(Data records):
※ ※ ※

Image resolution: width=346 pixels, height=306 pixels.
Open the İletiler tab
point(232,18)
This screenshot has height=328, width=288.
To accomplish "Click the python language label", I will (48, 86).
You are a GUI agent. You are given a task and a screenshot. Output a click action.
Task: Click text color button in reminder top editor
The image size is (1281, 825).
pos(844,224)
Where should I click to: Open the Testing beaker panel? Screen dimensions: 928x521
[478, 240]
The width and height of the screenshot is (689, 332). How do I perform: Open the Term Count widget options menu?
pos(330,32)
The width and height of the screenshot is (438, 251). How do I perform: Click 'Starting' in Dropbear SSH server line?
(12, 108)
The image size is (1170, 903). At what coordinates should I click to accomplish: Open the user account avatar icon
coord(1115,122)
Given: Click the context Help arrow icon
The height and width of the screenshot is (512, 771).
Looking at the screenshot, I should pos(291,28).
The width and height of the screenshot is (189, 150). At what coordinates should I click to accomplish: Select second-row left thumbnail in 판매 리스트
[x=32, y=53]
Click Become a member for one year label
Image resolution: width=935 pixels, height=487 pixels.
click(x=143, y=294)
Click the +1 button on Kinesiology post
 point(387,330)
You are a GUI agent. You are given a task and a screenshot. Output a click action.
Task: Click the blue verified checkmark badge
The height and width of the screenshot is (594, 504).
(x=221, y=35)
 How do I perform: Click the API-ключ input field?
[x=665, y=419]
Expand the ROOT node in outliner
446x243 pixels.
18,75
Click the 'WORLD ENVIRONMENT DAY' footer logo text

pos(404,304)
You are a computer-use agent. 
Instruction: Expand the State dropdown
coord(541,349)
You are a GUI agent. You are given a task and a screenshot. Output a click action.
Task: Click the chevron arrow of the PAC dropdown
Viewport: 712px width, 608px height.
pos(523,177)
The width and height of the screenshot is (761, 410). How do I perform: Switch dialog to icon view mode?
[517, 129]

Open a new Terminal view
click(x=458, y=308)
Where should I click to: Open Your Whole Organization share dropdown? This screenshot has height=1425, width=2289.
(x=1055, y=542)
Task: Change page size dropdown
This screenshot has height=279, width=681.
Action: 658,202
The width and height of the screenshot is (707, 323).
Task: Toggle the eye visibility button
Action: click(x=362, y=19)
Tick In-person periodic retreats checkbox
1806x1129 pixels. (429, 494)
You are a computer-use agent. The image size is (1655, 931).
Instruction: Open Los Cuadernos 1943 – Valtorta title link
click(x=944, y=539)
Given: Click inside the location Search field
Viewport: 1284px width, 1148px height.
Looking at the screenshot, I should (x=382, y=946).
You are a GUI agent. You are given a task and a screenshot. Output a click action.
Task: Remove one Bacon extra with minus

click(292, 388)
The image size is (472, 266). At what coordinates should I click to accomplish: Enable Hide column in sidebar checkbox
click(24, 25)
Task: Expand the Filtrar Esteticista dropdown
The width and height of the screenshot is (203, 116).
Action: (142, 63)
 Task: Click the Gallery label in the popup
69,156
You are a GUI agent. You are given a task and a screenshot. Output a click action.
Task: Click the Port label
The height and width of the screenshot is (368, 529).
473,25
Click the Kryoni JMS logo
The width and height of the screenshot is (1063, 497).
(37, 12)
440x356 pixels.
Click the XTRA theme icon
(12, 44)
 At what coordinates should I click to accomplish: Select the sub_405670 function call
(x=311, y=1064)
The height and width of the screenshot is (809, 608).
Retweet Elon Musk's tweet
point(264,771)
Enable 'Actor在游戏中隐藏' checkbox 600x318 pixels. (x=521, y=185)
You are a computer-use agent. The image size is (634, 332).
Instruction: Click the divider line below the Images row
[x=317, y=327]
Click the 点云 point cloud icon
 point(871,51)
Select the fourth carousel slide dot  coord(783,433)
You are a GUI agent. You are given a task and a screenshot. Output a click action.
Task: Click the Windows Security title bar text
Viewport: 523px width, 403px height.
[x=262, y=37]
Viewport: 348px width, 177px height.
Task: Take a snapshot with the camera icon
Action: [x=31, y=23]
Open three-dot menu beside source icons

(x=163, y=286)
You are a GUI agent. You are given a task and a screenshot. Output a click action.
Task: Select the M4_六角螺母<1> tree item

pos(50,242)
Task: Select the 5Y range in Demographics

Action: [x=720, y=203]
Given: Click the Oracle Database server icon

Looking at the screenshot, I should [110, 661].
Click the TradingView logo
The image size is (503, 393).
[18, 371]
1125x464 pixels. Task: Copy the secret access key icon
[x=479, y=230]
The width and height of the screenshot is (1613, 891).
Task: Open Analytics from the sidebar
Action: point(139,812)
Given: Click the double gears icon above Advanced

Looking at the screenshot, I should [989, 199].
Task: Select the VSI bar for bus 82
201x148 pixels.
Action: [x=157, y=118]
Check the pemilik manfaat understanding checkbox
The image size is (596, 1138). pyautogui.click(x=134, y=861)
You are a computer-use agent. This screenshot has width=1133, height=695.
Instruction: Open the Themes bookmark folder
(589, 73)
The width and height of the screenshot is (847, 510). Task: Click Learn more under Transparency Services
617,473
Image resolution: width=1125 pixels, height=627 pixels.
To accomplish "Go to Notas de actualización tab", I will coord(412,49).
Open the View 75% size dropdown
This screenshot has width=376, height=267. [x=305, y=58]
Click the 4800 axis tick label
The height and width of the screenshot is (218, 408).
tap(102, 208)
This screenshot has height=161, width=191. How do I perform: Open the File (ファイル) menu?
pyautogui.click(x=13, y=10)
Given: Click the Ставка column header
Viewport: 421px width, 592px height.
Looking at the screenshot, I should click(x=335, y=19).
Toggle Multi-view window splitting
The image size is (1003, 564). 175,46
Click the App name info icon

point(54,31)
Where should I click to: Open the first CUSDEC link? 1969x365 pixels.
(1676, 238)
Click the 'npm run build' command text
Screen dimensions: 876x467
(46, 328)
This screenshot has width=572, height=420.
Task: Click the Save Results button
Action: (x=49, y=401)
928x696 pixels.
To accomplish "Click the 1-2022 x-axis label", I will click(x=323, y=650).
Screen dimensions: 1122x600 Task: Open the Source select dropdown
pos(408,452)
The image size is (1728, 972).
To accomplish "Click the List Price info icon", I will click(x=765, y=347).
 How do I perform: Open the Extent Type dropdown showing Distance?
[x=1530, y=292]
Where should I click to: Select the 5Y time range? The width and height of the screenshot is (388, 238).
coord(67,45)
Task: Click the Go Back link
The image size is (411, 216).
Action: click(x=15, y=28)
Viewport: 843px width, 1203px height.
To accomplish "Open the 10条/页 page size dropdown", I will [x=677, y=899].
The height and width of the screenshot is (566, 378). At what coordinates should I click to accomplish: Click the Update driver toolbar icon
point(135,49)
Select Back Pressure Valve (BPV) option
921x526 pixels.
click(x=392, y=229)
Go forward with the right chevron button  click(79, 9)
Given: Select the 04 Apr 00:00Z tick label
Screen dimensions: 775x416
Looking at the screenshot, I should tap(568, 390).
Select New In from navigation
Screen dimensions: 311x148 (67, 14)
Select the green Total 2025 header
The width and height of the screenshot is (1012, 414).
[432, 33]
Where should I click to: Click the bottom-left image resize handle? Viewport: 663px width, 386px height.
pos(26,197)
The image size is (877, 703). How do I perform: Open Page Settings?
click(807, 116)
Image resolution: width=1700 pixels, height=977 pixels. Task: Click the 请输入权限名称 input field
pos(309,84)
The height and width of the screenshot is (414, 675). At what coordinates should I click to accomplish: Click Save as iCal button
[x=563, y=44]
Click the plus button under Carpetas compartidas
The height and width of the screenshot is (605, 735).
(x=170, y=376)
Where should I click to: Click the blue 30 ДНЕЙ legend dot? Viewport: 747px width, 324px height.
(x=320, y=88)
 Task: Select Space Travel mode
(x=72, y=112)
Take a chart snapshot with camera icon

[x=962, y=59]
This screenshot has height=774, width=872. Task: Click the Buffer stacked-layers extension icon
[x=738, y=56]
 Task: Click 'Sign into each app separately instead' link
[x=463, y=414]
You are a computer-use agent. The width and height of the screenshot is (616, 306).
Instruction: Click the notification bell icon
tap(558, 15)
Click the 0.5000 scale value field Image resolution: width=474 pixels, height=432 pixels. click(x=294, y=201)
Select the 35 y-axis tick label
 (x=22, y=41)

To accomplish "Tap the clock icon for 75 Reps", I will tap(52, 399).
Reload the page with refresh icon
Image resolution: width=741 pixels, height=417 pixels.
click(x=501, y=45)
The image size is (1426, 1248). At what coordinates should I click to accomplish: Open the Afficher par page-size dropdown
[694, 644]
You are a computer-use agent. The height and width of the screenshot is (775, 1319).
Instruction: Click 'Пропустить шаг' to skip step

※ ※ ※

(Task to complete): Swap "Update driver" for "Roll Back Driver" in the items above, starting at the line that has "Task: Click the Go Back link" and stopping after the line that has "pos(309,84)". Return only those lines, with everything else left as it is.

(Task answer):
Task: Click the Go Back link
The image size is (411, 216).
Action: click(x=15, y=28)
Viewport: 843px width, 1203px height.
To accomplish "Open the 10条/页 page size dropdown", I will [x=677, y=899].
The height and width of the screenshot is (566, 378). At what coordinates should I click to accomplish: Click the Roll Back Driver toolbar icon
point(135,49)
Select Back Pressure Valve (BPV) option
921x526 pixels.
click(x=392, y=229)
Go forward with the right chevron button  click(79, 9)
Given: Select the 04 Apr 00:00Z tick label
Screen dimensions: 775x416
Looking at the screenshot, I should tap(568, 390).
Select New In from navigation
Screen dimensions: 311x148 (67, 14)
Select the green Total 2025 header
The width and height of the screenshot is (1012, 414).
[432, 33]
Where should I click to: Click the bottom-left image resize handle? Viewport: 663px width, 386px height.
pos(26,197)
The image size is (877, 703). How do I perform: Open Page Settings?
click(807, 116)
Image resolution: width=1700 pixels, height=977 pixels. Task: Click the 请输入权限名称 input field
pos(309,84)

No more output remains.